I think the AHA is shooting themselves in the foot with these new recommendations, actually. I understand where they’re coming from, but having two radically different “kinds” of CPR based on whether you’re a health care provider or taken a CPR class or you’re a layperson is leading to all kinds of confusion. Confusion leads to self doubt. Self doubt leads to people standing around the body going, “Wait, what do we do first?”
Latest recs: no pulse checks for anyone. It wastes time. Even doctors have trouble finding a weak pulse in the field.
If you’re not a health care provider, no breaths. Not only does it reduce the number of people willing to try CPR, but it tires you out quicker. We’d rather you have the energy to keep pushing until the paramedics arrive.
The new steps: Try to rouse the person. Call for help. Start compressions. Compressions should still be done at the rate of 100 per minute, the beat to “Stayin’ Alive”. (Or “Another One Bites the Dust,” your choice.) Make sure you’re pushing in 2 inches on an adult, and make sure the chest is recoiling all the way up before you push down again. If you’re doing it right, you’ll be exhausted within 5 minutes. Stop compressions when help arrives or when the person starts moving on their own.
Compressions on a beating heart do NOT seem to cause all the problems we once thought they might. If it’s an unwitnessed event and you can’t rouse the person, assume it’s cardiac arrest and start compressions. If they wake up, you were wrong. If they don’t, they don’t.

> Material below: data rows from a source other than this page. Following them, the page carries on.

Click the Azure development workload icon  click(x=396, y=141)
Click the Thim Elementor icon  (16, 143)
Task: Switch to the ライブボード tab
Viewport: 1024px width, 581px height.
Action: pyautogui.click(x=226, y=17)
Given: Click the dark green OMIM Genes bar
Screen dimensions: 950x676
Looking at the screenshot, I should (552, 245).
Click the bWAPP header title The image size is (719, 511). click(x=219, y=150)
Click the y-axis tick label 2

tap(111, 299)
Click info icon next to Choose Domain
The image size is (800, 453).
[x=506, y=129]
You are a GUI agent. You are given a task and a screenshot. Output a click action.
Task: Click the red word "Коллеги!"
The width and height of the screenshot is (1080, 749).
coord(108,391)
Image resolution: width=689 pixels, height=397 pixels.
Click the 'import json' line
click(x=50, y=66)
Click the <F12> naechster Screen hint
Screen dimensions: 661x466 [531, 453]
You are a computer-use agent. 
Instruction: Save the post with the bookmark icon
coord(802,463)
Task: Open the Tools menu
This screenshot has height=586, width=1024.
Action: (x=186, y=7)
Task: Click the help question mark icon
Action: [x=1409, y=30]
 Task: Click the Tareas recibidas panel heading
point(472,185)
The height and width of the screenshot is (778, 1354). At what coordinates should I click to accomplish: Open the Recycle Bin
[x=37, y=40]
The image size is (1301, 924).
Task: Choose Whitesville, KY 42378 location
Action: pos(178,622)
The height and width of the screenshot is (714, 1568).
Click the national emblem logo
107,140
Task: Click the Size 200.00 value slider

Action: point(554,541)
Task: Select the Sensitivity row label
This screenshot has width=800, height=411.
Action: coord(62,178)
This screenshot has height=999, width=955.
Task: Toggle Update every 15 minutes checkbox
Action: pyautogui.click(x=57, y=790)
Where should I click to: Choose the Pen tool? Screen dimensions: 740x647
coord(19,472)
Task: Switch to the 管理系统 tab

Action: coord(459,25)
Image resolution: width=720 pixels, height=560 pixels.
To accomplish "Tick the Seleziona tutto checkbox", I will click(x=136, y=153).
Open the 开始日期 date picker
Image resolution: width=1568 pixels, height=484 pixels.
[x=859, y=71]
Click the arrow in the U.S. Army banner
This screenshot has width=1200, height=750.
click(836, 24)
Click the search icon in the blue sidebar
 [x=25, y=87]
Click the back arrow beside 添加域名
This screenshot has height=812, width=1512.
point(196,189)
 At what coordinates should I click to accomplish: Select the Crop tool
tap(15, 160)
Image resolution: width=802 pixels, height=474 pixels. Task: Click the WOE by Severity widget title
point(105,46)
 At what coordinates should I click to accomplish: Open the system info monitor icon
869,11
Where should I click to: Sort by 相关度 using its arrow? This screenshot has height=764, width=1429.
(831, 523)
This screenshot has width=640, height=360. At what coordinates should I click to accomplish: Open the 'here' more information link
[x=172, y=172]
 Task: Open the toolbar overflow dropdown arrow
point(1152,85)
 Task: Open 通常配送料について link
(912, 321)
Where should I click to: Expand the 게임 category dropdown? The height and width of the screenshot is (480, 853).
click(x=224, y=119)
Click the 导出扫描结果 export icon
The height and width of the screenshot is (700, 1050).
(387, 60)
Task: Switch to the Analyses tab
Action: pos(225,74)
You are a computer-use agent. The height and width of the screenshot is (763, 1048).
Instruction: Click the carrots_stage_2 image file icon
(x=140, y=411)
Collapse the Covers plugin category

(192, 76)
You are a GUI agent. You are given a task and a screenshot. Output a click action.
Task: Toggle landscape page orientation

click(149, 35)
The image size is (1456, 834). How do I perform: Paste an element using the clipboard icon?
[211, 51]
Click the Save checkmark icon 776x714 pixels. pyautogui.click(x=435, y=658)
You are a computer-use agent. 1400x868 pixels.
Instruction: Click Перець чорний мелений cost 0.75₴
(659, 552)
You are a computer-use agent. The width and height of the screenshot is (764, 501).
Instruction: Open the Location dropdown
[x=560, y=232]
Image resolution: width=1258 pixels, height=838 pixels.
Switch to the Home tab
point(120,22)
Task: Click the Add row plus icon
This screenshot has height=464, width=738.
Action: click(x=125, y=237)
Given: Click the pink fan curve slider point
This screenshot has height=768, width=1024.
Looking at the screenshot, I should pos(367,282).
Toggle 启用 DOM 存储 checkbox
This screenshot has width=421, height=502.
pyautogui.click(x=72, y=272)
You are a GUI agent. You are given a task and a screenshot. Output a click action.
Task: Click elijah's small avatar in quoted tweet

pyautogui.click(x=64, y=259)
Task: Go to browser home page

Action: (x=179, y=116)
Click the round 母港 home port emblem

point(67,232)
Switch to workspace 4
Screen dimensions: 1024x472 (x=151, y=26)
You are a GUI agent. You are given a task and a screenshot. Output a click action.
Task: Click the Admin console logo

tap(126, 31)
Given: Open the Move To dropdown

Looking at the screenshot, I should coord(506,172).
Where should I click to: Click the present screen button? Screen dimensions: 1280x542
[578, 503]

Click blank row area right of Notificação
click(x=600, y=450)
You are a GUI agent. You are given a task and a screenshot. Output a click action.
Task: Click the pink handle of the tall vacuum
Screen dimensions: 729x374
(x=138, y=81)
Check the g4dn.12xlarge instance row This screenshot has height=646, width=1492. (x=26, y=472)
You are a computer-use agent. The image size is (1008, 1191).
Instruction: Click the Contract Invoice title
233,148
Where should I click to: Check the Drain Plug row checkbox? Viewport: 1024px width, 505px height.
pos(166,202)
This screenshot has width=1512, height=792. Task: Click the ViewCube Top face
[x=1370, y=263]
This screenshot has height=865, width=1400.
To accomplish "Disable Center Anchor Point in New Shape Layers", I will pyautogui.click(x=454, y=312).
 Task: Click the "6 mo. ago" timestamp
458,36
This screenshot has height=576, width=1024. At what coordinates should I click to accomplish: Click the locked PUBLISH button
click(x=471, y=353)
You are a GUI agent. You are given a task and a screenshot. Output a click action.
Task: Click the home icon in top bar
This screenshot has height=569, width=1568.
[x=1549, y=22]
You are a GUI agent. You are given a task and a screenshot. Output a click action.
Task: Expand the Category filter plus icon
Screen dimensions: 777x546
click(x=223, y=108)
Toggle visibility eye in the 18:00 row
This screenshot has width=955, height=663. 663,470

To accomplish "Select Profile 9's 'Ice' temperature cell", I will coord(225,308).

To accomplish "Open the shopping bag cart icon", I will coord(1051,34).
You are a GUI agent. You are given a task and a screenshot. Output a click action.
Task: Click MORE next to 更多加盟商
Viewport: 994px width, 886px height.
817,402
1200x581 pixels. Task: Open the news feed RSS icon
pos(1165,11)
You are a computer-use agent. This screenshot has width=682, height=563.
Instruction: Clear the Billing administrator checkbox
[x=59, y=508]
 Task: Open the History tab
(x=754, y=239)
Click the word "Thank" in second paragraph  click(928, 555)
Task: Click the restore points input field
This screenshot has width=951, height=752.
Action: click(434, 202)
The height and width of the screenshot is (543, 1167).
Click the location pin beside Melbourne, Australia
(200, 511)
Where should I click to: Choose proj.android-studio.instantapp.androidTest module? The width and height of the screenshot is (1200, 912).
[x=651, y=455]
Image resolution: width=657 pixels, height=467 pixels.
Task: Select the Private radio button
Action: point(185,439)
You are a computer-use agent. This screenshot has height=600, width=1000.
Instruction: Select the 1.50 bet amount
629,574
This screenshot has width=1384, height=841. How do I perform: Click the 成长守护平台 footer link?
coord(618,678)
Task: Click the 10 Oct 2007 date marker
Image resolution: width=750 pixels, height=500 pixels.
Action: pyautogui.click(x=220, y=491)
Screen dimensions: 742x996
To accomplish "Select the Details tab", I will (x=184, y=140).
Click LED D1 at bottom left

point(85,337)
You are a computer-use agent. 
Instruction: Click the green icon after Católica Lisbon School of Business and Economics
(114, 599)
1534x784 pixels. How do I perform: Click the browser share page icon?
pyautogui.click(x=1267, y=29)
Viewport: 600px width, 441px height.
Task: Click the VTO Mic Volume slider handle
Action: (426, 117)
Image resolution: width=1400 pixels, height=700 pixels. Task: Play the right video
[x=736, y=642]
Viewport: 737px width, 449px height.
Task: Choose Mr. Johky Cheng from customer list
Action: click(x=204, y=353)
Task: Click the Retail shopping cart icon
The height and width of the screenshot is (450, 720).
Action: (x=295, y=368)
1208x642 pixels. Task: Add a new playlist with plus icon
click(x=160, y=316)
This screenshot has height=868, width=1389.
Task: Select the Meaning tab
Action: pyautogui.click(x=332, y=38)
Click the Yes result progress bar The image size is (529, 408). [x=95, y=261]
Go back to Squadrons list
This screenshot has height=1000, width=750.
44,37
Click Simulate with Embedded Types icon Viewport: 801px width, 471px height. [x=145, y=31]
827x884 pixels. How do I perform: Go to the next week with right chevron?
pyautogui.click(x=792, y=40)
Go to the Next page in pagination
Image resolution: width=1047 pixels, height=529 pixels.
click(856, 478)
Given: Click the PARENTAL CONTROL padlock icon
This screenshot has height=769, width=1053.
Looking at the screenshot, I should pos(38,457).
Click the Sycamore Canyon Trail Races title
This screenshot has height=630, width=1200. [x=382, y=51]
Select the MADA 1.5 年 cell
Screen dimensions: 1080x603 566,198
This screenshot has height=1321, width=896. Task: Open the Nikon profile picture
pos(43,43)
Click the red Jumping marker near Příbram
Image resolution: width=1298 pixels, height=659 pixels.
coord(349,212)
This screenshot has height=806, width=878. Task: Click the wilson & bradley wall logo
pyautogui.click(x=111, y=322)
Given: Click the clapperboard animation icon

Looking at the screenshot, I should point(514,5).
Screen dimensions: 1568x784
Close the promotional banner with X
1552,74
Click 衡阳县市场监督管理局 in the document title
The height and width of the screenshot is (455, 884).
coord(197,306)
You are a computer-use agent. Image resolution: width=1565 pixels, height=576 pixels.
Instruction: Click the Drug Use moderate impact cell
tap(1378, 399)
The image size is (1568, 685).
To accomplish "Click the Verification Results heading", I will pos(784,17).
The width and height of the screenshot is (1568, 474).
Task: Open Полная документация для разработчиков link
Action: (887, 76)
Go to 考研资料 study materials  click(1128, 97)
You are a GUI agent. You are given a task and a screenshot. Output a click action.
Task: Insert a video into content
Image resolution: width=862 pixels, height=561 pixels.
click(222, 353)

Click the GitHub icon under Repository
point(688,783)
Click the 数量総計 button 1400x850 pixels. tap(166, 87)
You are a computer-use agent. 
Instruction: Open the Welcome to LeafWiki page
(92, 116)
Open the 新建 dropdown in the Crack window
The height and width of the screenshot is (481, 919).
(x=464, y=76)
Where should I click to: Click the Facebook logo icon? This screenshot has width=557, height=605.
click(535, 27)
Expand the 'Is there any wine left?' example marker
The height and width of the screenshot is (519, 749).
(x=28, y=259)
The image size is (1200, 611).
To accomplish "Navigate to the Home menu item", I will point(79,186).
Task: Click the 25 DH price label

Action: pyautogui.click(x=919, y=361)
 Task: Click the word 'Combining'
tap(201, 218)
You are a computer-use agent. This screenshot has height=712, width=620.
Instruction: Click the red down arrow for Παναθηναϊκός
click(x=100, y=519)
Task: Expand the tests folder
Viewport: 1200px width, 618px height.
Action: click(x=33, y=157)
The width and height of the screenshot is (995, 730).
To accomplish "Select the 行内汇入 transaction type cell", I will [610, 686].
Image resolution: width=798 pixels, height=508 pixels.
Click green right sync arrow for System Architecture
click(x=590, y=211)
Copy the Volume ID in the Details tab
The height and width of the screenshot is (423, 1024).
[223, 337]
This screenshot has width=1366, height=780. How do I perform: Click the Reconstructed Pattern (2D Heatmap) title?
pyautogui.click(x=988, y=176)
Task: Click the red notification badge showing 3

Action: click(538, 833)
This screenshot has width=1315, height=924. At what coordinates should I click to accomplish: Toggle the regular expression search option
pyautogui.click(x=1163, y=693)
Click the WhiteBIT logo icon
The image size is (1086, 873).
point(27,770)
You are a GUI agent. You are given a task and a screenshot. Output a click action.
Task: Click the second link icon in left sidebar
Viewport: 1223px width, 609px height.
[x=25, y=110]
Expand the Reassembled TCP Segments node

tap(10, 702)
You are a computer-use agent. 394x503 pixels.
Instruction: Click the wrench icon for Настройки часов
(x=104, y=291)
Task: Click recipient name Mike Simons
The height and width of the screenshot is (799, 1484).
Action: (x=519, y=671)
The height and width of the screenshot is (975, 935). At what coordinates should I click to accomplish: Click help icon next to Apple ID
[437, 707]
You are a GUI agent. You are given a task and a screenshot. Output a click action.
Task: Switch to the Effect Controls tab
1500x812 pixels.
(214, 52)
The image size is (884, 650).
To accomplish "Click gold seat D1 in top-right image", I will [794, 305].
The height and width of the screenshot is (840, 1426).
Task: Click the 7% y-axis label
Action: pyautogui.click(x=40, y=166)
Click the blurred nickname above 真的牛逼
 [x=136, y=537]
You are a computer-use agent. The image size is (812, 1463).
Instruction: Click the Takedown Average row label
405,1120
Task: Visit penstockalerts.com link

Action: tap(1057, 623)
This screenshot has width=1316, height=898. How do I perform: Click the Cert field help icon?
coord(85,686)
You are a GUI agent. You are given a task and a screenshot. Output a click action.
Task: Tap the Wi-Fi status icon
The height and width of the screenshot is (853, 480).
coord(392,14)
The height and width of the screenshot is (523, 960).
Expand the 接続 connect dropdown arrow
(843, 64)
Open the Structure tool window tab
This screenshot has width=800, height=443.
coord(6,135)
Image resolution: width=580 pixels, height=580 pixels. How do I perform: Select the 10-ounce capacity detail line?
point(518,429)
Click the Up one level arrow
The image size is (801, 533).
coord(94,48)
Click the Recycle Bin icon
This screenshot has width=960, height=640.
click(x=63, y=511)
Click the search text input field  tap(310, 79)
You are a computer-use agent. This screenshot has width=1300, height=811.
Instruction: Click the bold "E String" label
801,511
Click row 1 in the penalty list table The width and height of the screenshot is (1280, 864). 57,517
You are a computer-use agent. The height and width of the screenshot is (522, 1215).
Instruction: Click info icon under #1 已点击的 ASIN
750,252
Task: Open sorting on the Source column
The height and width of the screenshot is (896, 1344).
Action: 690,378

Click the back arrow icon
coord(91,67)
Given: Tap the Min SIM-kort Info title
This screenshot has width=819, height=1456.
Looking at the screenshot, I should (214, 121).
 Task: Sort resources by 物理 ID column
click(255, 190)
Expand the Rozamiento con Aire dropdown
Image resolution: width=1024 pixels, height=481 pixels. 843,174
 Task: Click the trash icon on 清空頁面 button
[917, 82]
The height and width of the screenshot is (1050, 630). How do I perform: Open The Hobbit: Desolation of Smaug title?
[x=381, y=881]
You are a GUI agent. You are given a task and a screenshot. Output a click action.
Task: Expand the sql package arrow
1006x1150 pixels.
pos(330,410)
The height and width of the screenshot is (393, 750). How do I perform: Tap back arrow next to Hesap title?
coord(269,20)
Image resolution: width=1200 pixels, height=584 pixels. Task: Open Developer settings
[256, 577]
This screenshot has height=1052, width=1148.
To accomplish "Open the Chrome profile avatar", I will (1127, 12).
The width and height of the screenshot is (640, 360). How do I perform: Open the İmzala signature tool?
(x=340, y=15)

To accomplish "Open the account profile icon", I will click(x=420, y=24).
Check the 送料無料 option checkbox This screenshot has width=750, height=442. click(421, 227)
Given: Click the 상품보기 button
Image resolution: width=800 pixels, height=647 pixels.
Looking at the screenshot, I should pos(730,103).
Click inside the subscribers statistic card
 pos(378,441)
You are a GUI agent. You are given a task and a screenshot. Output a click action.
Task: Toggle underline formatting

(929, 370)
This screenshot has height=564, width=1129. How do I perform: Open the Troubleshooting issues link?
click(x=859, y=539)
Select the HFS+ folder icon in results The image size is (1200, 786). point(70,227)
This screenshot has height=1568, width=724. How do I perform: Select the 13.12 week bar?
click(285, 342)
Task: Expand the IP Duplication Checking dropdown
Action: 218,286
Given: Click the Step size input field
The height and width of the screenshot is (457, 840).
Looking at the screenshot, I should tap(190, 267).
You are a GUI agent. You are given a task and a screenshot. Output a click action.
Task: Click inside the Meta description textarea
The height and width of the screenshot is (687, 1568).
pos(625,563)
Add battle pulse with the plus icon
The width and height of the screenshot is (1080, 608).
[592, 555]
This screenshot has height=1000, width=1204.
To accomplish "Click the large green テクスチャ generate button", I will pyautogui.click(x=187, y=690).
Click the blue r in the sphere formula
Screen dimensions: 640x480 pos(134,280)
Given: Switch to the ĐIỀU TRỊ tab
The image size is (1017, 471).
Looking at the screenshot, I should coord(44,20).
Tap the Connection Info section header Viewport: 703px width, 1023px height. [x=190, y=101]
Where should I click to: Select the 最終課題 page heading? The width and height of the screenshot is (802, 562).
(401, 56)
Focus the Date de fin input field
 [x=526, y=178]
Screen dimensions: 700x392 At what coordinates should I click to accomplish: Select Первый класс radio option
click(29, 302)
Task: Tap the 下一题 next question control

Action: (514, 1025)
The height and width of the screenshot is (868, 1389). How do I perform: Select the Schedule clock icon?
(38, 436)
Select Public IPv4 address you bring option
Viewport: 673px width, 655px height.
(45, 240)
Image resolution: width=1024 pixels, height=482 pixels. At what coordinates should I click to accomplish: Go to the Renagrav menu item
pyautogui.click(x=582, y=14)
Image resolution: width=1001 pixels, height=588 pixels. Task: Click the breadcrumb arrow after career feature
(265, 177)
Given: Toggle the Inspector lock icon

IF you’ve taken a class in CPR you’re considered a “health care provider”, even if you aren’t one. In that case, you can check the airway and do rescue breaths, but still AFTER you’ve done 30 compressions. You’ve also learned to use an AED, and should do so as soon as possible, with as little delay as possible between compressions and starting the AED machine.
(My recent (August 2011) instructor said that the “airway” step is now in question, as well, because again it slows things down. In his humble opinion, better to do the head tilt and blow. If you can’t get air in, THEN check the airway for occlusion. Since 90% of the time, you can get air in, your airway check is unnecessary. Makes sense to me, but it’s not official doctrine yet.)
The reason babies are excepted and still get breaths first is that cardiac arrest as the precipitating incident is exceedingly rare in infants and children. While adults often have a heart stop and thus stop breathing, infants more often stop breathing and then their heart stops. So we do want to get some fresh air into an infant before we start compressions.